You brought it back up, silly. Have you nothing more?

Apparently you don't realize that everyone running their own version of America by reading and interpreting the Constitution by themselves is equivalent to anarchy.

No it's not. The Supreme Court has rule, they decide. But we don't have to agree with their opinions just because they set precedent. When we disagree with their precedent, we elect leaders who we think will appoint judges with better judgment. That is much better than going by precedent. Deciding for yourself, you're not relying on some judge who may have been insane, you have to be responsible for your own judgment.

So who is the proper authority? The Supreme Court decided they were in Marbury vs Madison. The Southern States decided they were in their declarations of secession. Lincoln decided that he was in his establishment of a Southern blockade and call for troops.
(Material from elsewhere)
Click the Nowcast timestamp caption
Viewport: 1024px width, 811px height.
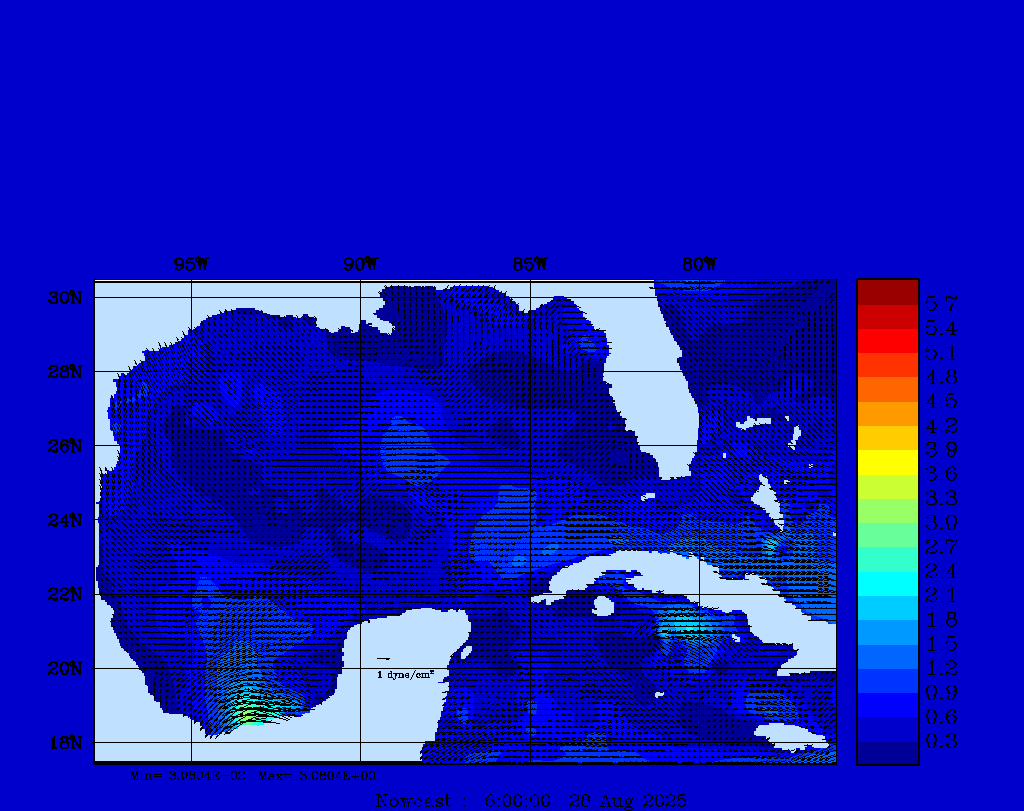pos(530,801)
The Supreme Court rules but we don't have to agree and if we don't we change leaders to put in judges with better judgment.

Who does our federal Constitution serve? The SCOTUS? The President? Or the People as assembled in States

Of the people. That's why the people should decide for themselves instead of relying on judges for the final say. How many times to you see people quoting a judge, when they should be quoting the Constitution. If they can't find support in the Constitution for their beliefs about our law, then they've not taken responsibility for their opinion.

672 posted on 03/10/2004 7:55:20 PM PST by #3Fan (Kerry to POW-MIA activists: "You'll wish you'd never been born.". Link on my homepage.)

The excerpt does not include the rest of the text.